Ponzi schemes are always great for earlier investors but rip off those who invest later on. The number of retirees is growing far faster than the number of new workers. The ratio of workers to retirees has grown from 42 to 1 in 1940 to just 3.3 to 1 today. Social Security is facing more than $20 trillion in unfunded future liabilities. Young people actually believe that they have a better chance of seeing UFOs than a Social Security check made out to them when they retire.

Some people especially those on the left wrongly call us “cruel.” But think about it: how cruel is it to force a young person who believes they will get nothing in return into a system? Why should young workers who are just starting out in their careers be forced to pay for the Social Security benefits of elderly millionaires and billionaires? Seniors are much wealthier than young people on average.

Individuals should be free to opt-out of Social Security if they wish. People could then stay in the insolvent Social Security system or invest on their own. If Social Security is so “great”, why is it mandatory? Private sector retirement plans can provide safer plans with higher benefits than Social Security. Unlike Social Security, the assets in the private retirement plans can be rolled over to a surviving spouse or other family member. We need more retirement choices instead of being forced into a terribly mismanaged government monopoly.

Ponzi scheme

The Venn diagram above made by The Examiner’s Tim Carney shows the difference between Ponzi schemes and Social Security. Bernie Madoff, who was responsible for the largest Ponzi schemes in history, was sentenced to 150 years in prison back in 2009. But the federal government’s Social Security scheme is somehow mandatory. Politicians who criticize Social Security are indeed considered pariahs. Think Progress says that it is “nuts” to even compare Ponzi schemes and Social Security.

The Social Security scam disproportionally hurts the working class and African Americans. Tim Carney says that, “given that black men have a lower life expectancy, they get shortchanged on the benefits end.” The life expectancy for an African American male is just 69.7 years—versus 75.5 years for white men. The Social Security retirement age is 65. This means that close to half of African Americans males will die before every receiving a dime of Social Security benefits despite paying into the system all of their working life. How is that for cruel?

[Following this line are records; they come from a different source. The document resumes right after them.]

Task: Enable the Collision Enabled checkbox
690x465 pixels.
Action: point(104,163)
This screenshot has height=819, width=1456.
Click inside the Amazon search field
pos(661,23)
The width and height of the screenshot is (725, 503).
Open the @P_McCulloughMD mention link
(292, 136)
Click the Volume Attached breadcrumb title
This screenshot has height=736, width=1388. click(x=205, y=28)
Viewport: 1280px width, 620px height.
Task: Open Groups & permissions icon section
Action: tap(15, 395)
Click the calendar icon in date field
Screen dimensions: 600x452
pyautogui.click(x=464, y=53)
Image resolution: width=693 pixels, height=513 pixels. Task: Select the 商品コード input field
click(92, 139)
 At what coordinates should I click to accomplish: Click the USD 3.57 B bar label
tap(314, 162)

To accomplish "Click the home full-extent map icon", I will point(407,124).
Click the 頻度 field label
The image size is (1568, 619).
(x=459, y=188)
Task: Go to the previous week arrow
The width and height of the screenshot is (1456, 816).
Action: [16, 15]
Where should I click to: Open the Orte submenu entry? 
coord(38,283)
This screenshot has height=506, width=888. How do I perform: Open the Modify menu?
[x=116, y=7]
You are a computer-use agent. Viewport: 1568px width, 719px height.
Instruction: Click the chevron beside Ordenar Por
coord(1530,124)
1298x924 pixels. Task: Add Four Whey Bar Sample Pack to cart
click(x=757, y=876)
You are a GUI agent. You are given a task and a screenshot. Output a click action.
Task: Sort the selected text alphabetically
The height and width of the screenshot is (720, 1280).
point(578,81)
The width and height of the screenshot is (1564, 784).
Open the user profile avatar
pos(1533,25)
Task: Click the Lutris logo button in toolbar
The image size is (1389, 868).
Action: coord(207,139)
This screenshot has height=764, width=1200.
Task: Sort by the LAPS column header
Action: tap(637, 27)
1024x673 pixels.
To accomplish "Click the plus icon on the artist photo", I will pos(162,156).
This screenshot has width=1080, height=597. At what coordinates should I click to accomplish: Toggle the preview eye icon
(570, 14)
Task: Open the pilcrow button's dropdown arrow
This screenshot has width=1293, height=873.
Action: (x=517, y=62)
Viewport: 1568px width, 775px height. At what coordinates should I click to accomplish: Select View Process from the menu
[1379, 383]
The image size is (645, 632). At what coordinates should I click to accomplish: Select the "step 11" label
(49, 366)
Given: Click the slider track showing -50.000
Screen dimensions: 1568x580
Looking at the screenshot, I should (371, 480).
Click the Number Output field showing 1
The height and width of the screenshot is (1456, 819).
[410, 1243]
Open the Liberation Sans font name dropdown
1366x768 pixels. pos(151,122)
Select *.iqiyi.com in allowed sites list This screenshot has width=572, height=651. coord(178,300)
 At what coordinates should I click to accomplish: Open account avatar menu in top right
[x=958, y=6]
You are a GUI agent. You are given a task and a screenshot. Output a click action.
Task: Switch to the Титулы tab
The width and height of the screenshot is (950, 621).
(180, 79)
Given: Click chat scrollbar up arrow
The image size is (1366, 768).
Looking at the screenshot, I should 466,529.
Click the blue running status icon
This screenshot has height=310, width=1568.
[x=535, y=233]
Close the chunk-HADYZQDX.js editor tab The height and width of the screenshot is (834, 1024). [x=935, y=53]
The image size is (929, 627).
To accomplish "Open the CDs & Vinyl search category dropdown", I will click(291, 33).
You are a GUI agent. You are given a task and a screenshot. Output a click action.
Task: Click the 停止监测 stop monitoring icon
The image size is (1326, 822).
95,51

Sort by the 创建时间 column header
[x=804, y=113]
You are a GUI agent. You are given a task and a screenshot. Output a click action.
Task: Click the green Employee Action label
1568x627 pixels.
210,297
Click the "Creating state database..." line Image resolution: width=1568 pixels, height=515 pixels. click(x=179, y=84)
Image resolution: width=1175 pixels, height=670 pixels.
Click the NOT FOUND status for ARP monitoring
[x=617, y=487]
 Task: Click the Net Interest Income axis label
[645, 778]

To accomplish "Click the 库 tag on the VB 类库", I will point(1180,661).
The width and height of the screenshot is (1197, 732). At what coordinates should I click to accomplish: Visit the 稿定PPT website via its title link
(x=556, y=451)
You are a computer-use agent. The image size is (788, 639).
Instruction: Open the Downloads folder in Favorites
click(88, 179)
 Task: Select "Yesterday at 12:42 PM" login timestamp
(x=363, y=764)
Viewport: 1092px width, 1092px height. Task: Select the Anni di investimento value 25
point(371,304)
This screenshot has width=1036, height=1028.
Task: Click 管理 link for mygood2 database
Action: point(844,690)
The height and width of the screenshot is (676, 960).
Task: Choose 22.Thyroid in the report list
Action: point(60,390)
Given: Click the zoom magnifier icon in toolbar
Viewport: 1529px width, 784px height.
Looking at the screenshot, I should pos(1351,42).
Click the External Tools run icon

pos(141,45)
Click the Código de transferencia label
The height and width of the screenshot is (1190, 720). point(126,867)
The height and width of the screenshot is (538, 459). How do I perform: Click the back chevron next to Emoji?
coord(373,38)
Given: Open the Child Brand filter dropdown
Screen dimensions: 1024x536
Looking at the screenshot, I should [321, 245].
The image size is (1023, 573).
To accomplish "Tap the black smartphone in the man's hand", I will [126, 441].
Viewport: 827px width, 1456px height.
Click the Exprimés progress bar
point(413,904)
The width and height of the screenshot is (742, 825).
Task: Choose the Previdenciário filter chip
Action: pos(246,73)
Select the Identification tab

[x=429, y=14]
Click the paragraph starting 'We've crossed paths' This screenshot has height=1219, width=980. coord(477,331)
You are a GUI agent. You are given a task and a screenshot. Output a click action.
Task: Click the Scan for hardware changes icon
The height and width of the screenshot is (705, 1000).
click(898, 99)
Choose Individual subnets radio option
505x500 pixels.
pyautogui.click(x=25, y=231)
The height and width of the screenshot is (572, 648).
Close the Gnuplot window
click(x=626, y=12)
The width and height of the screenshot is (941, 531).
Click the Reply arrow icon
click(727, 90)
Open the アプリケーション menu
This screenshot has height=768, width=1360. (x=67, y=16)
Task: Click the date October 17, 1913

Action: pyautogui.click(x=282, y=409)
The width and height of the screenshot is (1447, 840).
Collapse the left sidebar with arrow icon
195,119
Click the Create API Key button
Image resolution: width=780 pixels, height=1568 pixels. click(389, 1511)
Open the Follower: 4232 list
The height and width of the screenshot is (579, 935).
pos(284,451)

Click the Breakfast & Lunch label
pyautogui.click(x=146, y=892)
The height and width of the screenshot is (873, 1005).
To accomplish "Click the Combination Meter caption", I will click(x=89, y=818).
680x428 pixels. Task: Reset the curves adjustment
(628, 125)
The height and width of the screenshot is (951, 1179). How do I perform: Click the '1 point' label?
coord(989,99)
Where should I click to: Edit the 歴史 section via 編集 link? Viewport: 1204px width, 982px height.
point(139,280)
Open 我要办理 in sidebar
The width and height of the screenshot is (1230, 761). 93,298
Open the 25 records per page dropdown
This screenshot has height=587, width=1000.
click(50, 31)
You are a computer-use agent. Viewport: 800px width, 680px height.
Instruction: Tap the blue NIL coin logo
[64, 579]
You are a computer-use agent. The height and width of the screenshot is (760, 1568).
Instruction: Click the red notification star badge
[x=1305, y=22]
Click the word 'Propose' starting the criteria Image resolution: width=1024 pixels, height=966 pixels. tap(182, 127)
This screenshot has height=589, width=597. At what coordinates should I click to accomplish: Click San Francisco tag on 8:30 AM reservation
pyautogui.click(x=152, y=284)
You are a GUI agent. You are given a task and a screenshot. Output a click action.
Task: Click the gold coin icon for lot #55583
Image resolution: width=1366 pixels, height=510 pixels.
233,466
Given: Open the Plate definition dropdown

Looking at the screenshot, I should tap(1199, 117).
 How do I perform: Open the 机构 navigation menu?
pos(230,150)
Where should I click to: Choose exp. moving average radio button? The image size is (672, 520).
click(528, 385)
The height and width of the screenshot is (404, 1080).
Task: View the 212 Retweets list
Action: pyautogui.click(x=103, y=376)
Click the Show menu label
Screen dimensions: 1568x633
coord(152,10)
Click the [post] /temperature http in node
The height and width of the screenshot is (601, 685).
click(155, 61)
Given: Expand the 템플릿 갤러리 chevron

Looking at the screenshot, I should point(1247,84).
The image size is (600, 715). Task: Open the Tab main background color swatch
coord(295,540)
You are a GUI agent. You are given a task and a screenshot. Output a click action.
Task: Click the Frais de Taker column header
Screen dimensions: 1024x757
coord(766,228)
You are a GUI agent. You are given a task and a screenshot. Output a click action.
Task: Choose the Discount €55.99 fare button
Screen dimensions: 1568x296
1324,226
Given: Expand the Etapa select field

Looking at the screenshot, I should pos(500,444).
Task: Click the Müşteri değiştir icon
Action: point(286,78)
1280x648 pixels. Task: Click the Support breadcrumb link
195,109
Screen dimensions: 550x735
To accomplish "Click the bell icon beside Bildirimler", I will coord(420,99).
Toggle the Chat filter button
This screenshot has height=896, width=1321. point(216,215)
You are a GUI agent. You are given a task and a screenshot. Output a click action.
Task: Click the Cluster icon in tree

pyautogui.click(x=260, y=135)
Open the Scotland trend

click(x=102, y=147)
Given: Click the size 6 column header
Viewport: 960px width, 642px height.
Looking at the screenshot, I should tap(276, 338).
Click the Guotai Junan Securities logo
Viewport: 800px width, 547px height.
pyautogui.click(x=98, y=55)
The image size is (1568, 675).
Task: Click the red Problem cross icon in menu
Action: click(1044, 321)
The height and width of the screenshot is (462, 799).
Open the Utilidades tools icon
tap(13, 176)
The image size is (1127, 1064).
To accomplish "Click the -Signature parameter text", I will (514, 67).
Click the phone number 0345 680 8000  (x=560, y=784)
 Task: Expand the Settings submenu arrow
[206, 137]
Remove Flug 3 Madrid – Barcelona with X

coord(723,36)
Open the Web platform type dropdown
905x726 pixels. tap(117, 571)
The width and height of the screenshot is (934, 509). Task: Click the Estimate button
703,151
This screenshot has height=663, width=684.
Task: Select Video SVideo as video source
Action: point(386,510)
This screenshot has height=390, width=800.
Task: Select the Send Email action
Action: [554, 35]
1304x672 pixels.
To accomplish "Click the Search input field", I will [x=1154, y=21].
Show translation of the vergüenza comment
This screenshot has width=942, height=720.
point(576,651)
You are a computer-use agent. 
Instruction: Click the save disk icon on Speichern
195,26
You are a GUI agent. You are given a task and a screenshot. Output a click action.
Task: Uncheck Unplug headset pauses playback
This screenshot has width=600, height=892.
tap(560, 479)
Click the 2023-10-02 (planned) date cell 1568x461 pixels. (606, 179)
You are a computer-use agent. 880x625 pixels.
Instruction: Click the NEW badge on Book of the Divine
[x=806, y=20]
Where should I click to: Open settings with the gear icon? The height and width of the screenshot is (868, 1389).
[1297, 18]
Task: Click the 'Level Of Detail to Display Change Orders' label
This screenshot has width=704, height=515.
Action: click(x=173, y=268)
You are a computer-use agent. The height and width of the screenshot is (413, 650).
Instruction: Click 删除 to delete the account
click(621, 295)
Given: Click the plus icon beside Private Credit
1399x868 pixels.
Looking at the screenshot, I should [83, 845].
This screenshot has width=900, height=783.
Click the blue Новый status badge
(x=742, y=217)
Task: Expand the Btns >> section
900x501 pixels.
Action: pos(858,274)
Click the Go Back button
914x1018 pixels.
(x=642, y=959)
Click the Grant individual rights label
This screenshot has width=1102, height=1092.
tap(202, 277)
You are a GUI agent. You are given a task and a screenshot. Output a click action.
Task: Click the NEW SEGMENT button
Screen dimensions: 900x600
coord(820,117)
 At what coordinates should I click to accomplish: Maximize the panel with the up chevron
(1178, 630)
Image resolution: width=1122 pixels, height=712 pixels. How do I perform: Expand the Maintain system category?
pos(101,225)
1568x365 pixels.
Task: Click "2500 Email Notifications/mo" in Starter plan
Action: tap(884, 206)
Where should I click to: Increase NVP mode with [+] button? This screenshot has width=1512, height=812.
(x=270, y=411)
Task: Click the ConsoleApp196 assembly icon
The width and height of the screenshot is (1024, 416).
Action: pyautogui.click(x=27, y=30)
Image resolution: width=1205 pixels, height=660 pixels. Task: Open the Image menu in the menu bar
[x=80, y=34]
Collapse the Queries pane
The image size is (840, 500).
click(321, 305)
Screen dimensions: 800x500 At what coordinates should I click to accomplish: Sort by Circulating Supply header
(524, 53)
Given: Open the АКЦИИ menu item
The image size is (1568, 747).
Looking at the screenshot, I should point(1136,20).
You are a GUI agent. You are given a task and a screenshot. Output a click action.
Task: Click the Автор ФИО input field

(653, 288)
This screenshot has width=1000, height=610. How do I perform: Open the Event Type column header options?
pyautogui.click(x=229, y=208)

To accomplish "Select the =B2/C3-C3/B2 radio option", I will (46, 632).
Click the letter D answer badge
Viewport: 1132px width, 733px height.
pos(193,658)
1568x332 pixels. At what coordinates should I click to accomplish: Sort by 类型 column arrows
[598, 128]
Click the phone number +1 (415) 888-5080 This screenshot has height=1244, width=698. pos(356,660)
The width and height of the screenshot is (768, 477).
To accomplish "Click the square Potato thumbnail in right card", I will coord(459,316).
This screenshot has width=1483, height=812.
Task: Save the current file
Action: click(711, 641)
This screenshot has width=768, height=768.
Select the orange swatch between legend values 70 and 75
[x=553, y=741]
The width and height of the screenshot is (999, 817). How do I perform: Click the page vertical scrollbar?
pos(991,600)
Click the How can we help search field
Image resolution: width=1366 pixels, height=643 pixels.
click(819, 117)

Social Security is a compulsory Ponzi scheme. As Cato Institute scholar Roger Pilon says, “a private company that ran such a scheme would be prosecuted in less than a New York minute.” Social Security is a hopelessly bad deal for today’s worker. Americans should be allowed to invest in their retirement as they see fit—not be forced into a mandatory Ponzi scheme against their will. We need more presidential candidates with the guts to propose allowing individuals to opt-out of Social Security.